Wu, C. S. & S. A. Moszkowski

Beta Decay

  • First edition, first printing of “the standard reference on low-energy emission of electrons by decaying atoms” by the foremost female physicist of her generation, Chien-Shiung Wu (Columbia University Record obituary, February 21st, 1997) A lovely copy, and uncommon in the dust jacket.

    Wu grew up in China and attended a school founded by her father, a supporter of women’s education. She studied physics in Shanghai, completed her PhD at Berkeley in 1940, and in 1944 joined the Manhattan project at Columbia University. Wu helped develop the Project’s gaseous diffusion method of separating uranium metal into the U-235 and U-238 isotopes, the process that would be scaled up as a massive industry at Oak Ridge. She also identified xenon-135 poisoning as the cause of repeated failures at the Hanford reactor. After the war, Wu was appointed to the Columbia faculty and began doing important work on beta decay, the process by which the nucleus one one radioactive element changes into another. Among her contributions was the first confirmation of Enrico Fermi’s theory of beta decay. “In 1956, she was approached by theoretical physicists Tsung Dao Lee and Chen Ning Yang who knew about her expertise in beta decay. They asked her to devise an experiment to prove their theory that the law of conservation of parity did not hold true during beta decay. The law of parity states that all objects and their mirror images behave the same way, but with the left hand and right hand reversed. Wu's experiments, which utilized radioactive cobalt at near absolute zero temperatures, proved that identical nuclear particles do not always act alike. This resulted in Lee and Yang receiving the 1957 Nobel Prize in Physics for their theory, but Wu's work was not acknowledged”, though she was later awarded the first Wolf Prize in recognition of this achievement (Atomic Heritage Foundation biography). She was also the recipient of the National Medal of Science, the Comstock Prize, and the first honorary doctorate awarded to a woman at Princeton University, and served as the first female president of the American Physical Society.

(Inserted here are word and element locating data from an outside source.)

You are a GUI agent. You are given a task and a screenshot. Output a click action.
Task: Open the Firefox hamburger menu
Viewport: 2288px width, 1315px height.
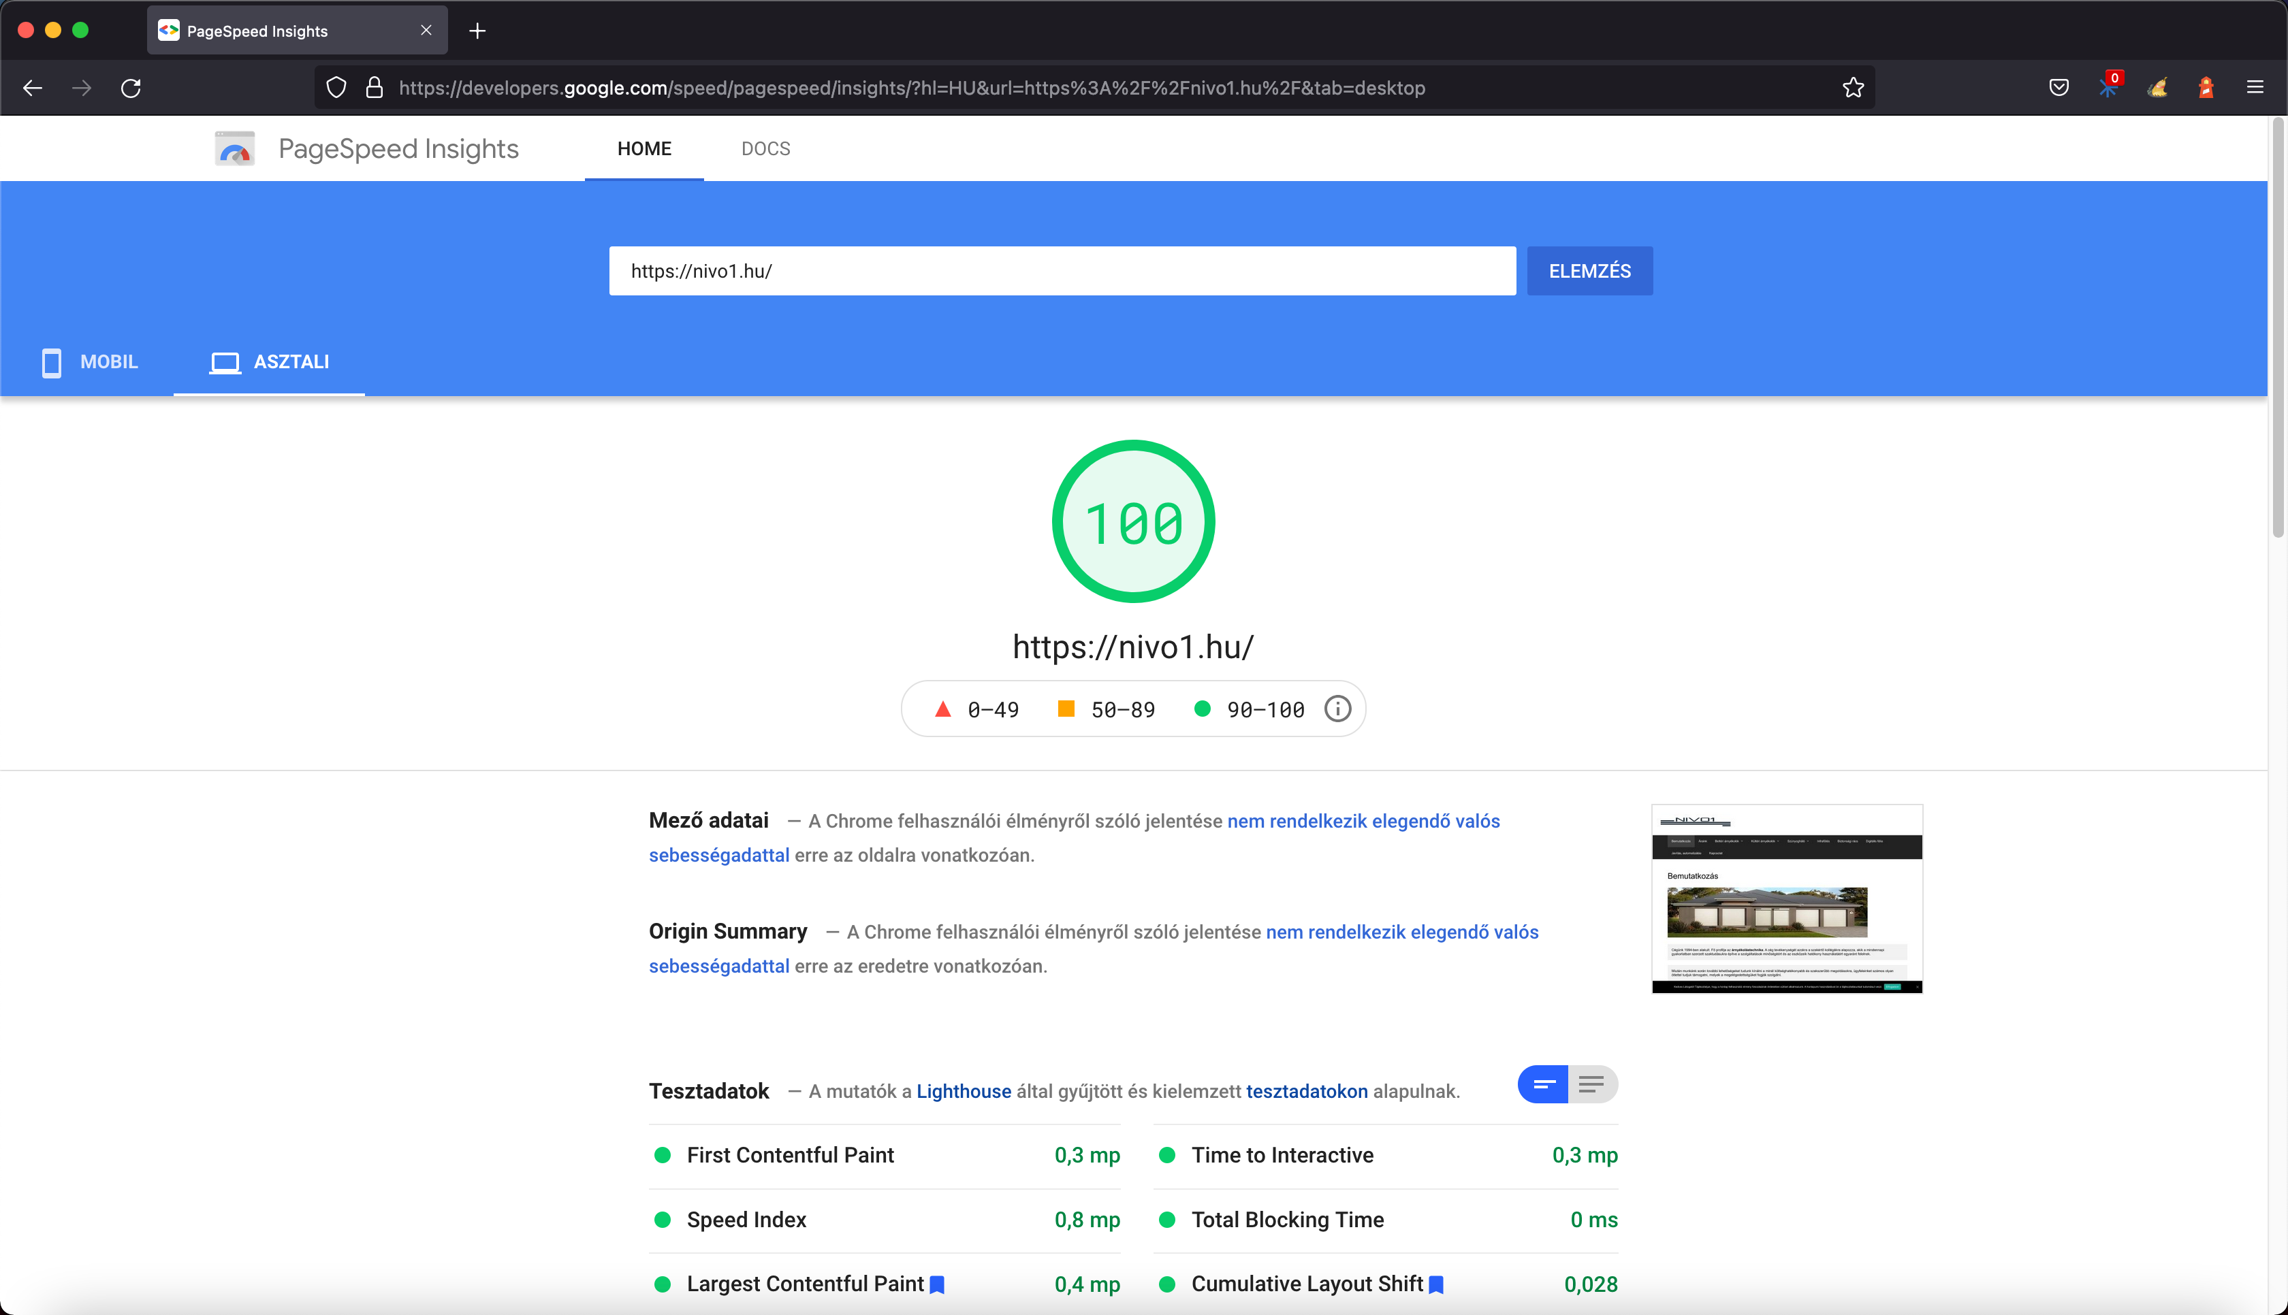click(x=2255, y=88)
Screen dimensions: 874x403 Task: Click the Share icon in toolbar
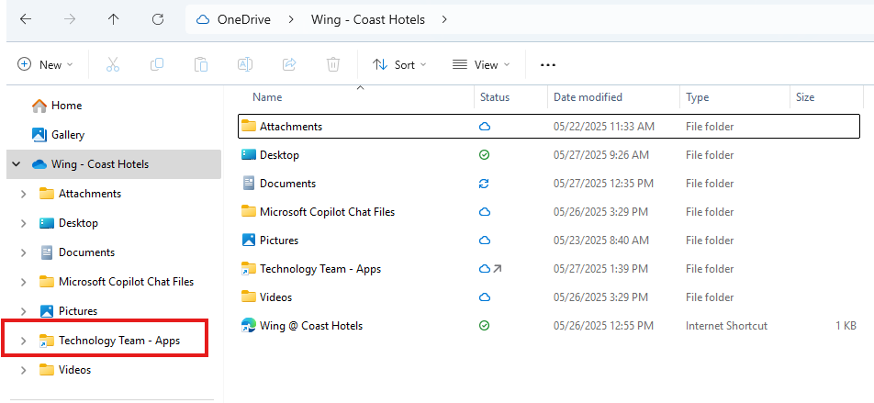coord(289,64)
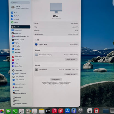This screenshot has width=114, height=114.
Task: Open System Report
Action: [56, 79]
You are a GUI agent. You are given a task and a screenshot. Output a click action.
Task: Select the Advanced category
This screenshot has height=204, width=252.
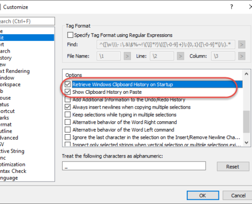(x=9, y=138)
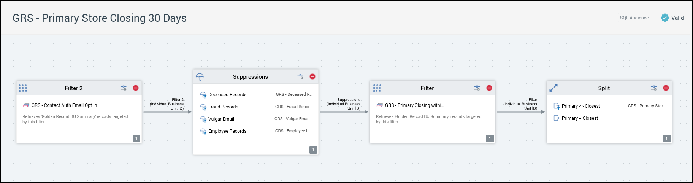Select Employee Records suppression entry
The height and width of the screenshot is (183, 693).
(227, 131)
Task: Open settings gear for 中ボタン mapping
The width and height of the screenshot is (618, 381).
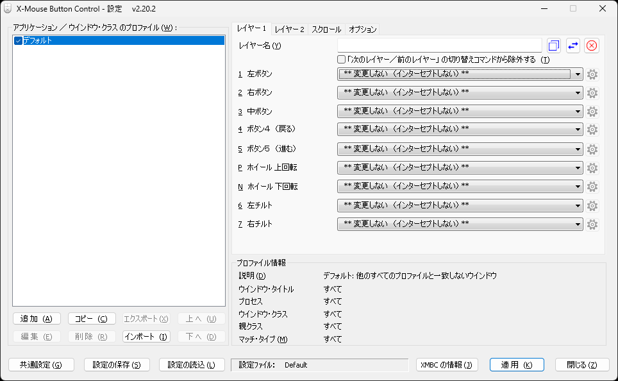Action: (592, 111)
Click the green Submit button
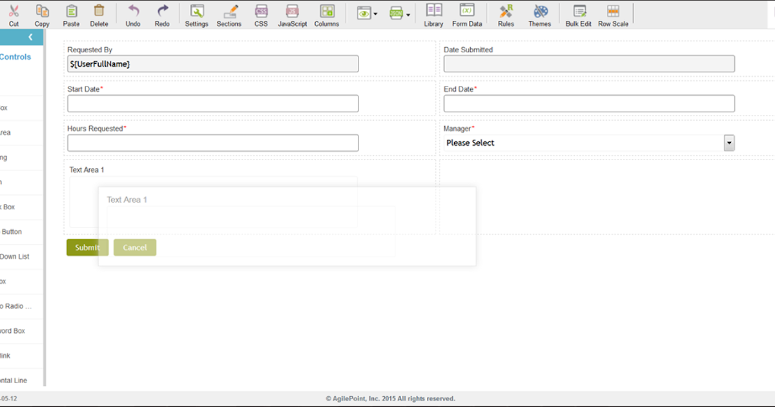This screenshot has height=407, width=775. pyautogui.click(x=87, y=247)
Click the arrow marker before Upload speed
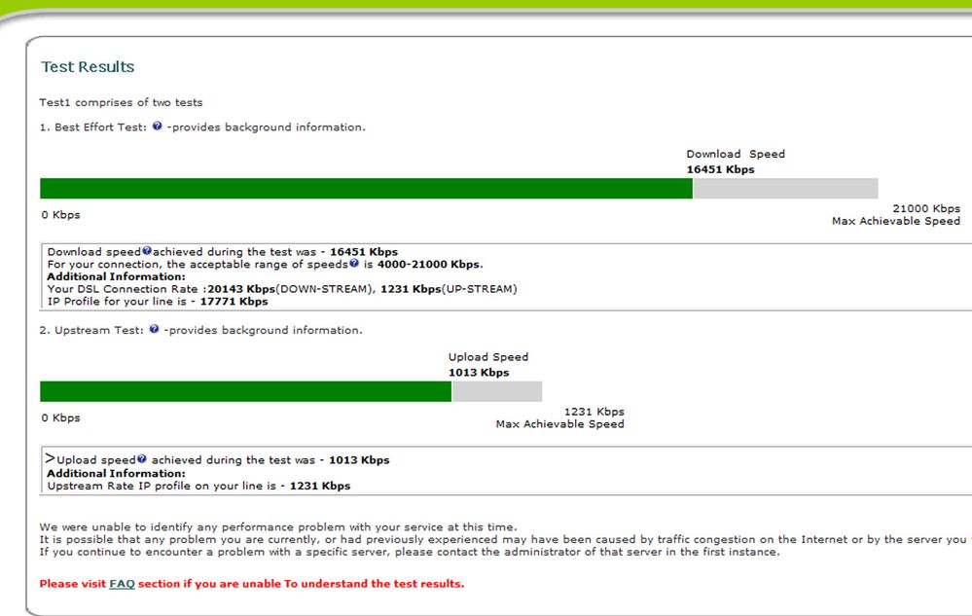The height and width of the screenshot is (616, 972). coord(51,458)
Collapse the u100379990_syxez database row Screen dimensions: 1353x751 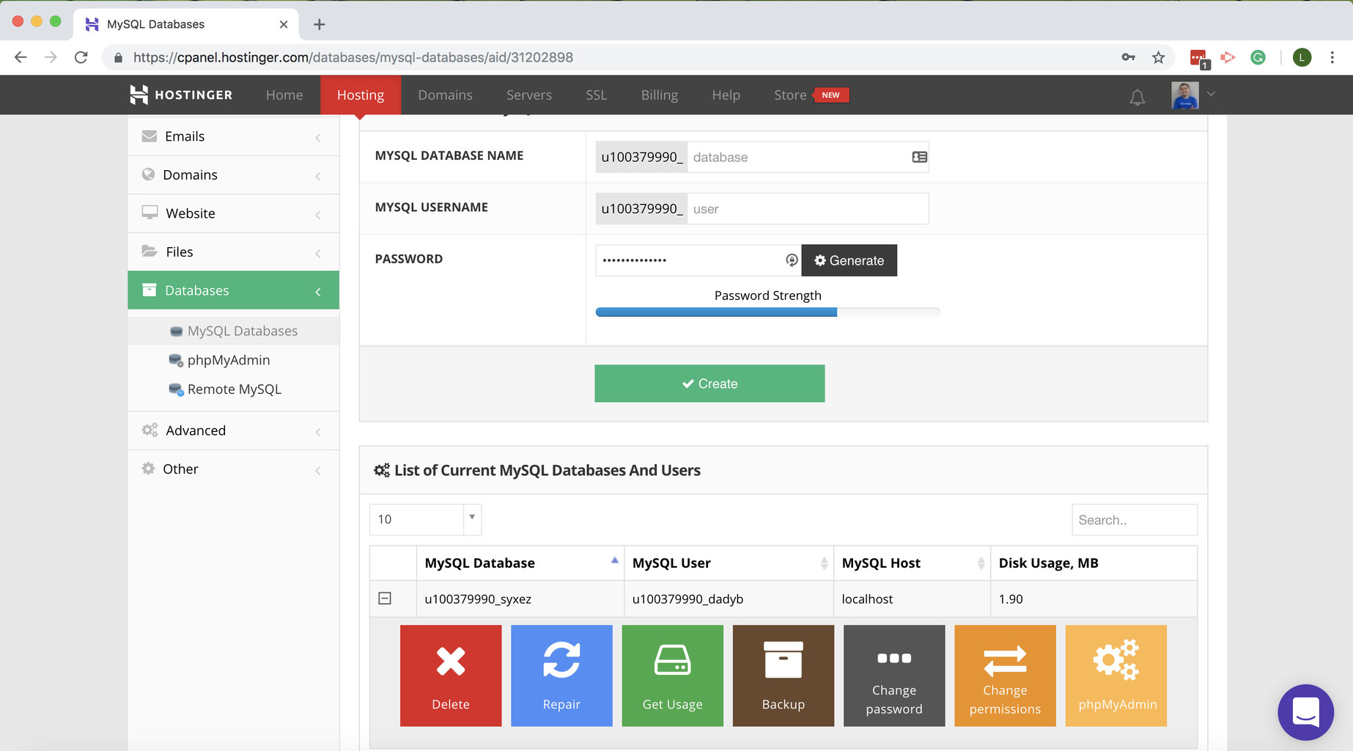pyautogui.click(x=385, y=598)
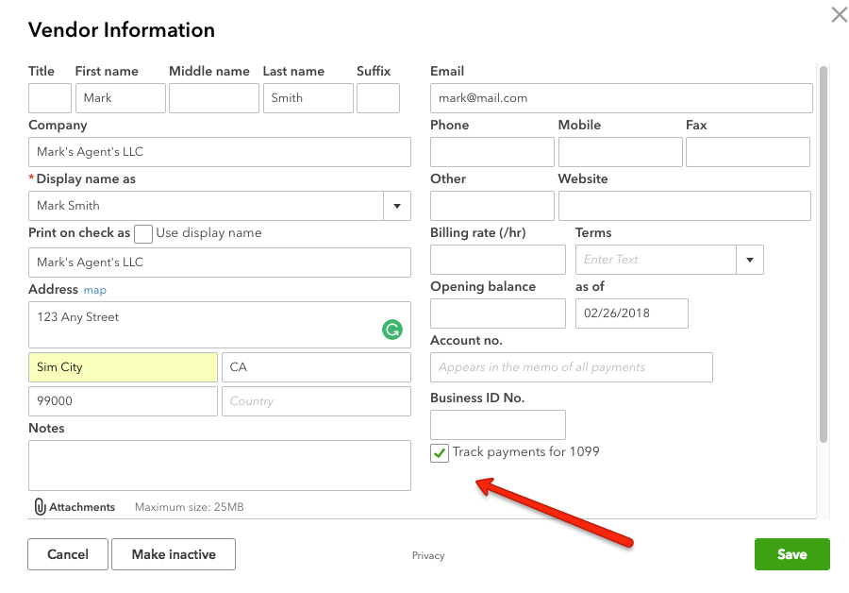Focus the Account no. field
The height and width of the screenshot is (593, 849).
click(571, 367)
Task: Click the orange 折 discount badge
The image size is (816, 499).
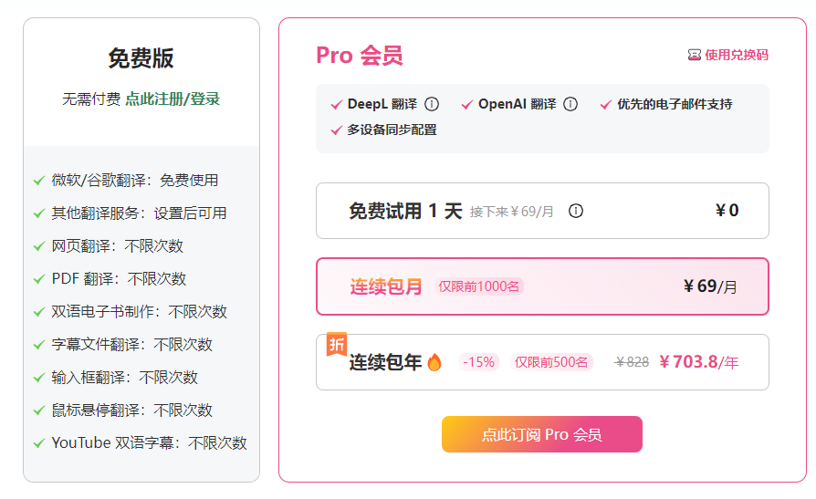Action: tap(337, 345)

  • New York: Interscience Publishers, a division of John Wiley & Sons, 1966. 

    Octavo. Original grey cloth, titles to spine and upper board in blue. With the dust jacket. Spotting to the lower edges of the text block, light scuff mark to the upper edge. An excellent, fresh copy in the jacket that is very lightly rubbed at the extremities with a few small spots on the lower panel and flap.